School officials said the city is late in paying $20 million to the district. The city collects $41.5 million from property owners on behalf of the school district.

“They are six months behind, but we still have to pay our bills,” said school board vice president Nakima Redmon. “It’s not fair to us. We still have to operate as a business to pay our bills on time. We’re suffering.”

Business administrator Richard Matthews said the city’s lack of payments has created cashflow problems for the district. Matthews said he met with municipal business administrator Vaughn McKoy and finance director Marge Cherone in late February to find a solution to the perennial problem.

The city gave him a six months payment plan, said Matthews. He said the plan was for the city to pay three months in March, but the district only received one month’s payment.

Matthews said a second meeting is scheduled for Mar. 22.

The municipal government has always been late in paying the school district. For example, in Mar. 2018, the city was six months late in paying the school district.

“That’s just straight irresponsible to be six months behind in payment. And frankly unacceptable,” said school board member Manny Martinez.

“We need our money. Right now, we’re operating in the red,” said Redmon.

“Can we charge them interest on that money that they owe us? Because if I were behind on paying my sewer bill, they’re going to charge me interest on that,” said school board member Joel Ramirez.

“We haven’t charged interest, but we can charge them interest,” replied Matthews.

“Something needs to happen. We need to do something and make them respect us,” said Ramirez.

Municipal officials said it’s less about respect and more about the city’s own fiscal problems. For example, the city is waiting on the state government to provide $33 million to balance its own budget.

The city is nine months into the fiscal year.

Mayor Andre Sayegh said the city is getting its transitional aid. Once it receives the funds it will make payments to the school district.
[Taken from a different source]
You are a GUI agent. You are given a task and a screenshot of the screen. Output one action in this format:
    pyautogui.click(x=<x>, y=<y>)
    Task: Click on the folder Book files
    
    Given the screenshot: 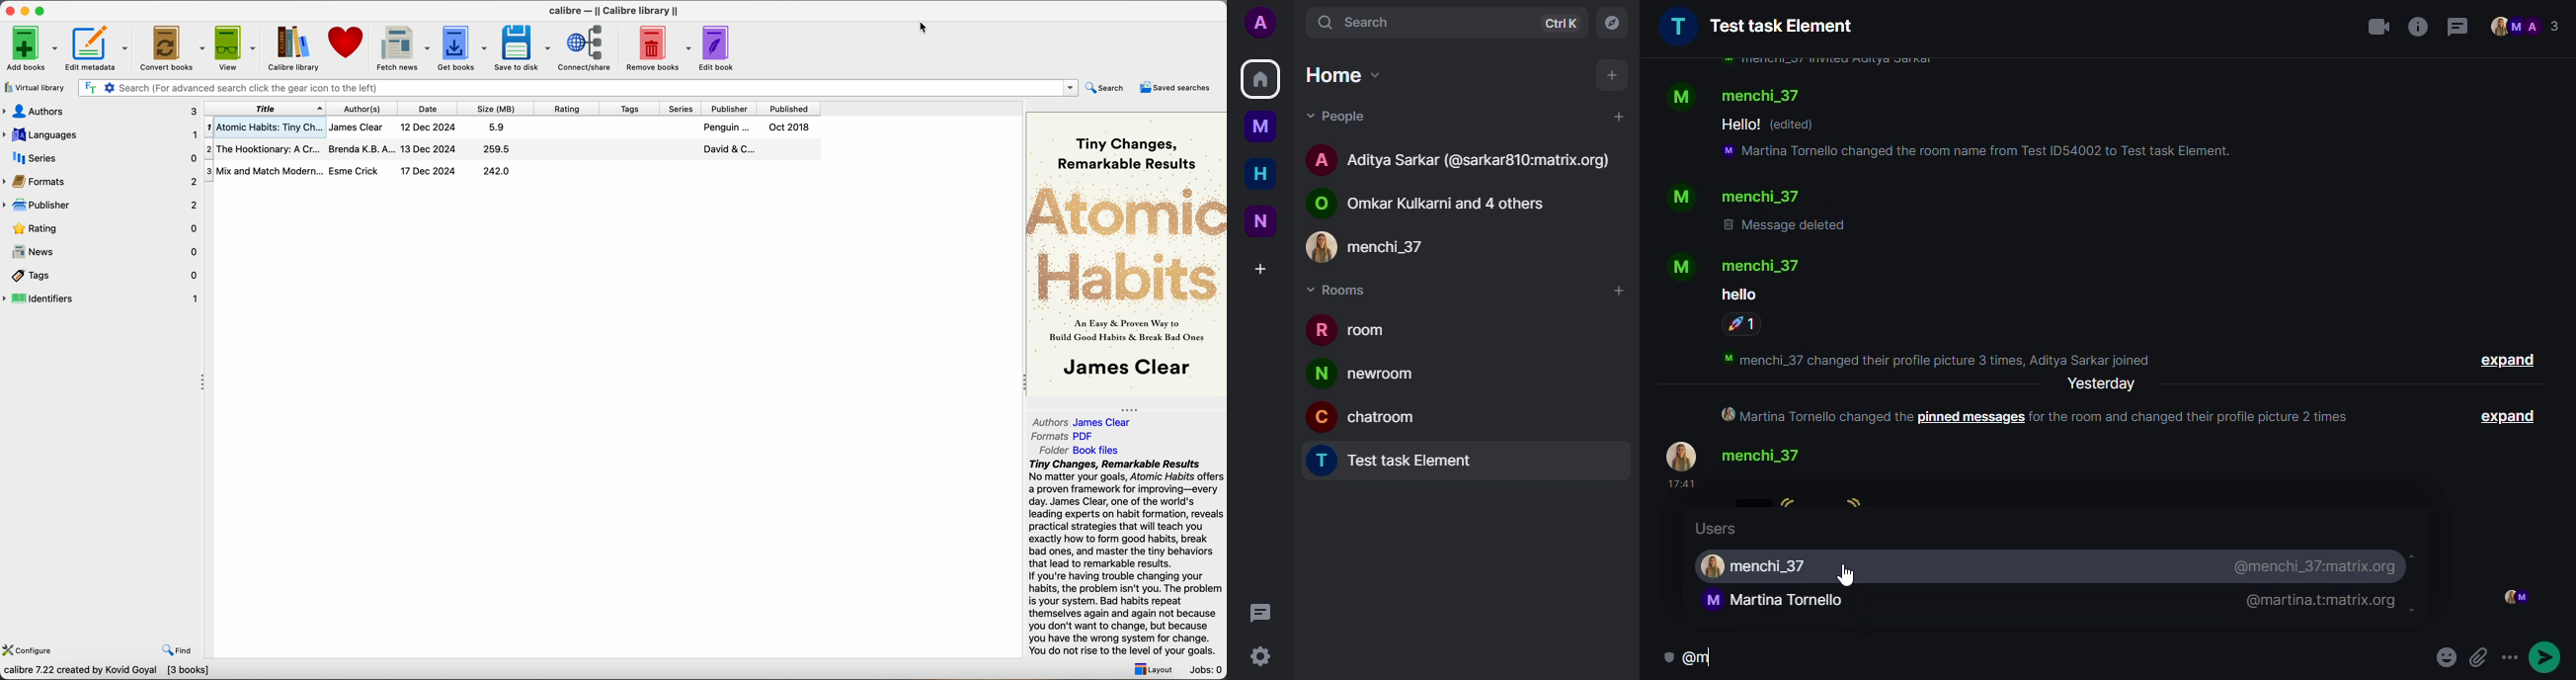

Municipal officials have told Matthews the city will become up-to-date on payments in May.

“Are we paying all our bills on time?” asked longtime school board member Jonathan Hodges.

“Yes. By law we have to pay within 60 days,” replied Matthews.

Hodges cautioned the district in going after the municipal government.

“You want to be circumspect when you go after the city. We’re in the same boat that they are,” said Hodges. “Money to help close their budget comes from the state and they don’t get their money on time.”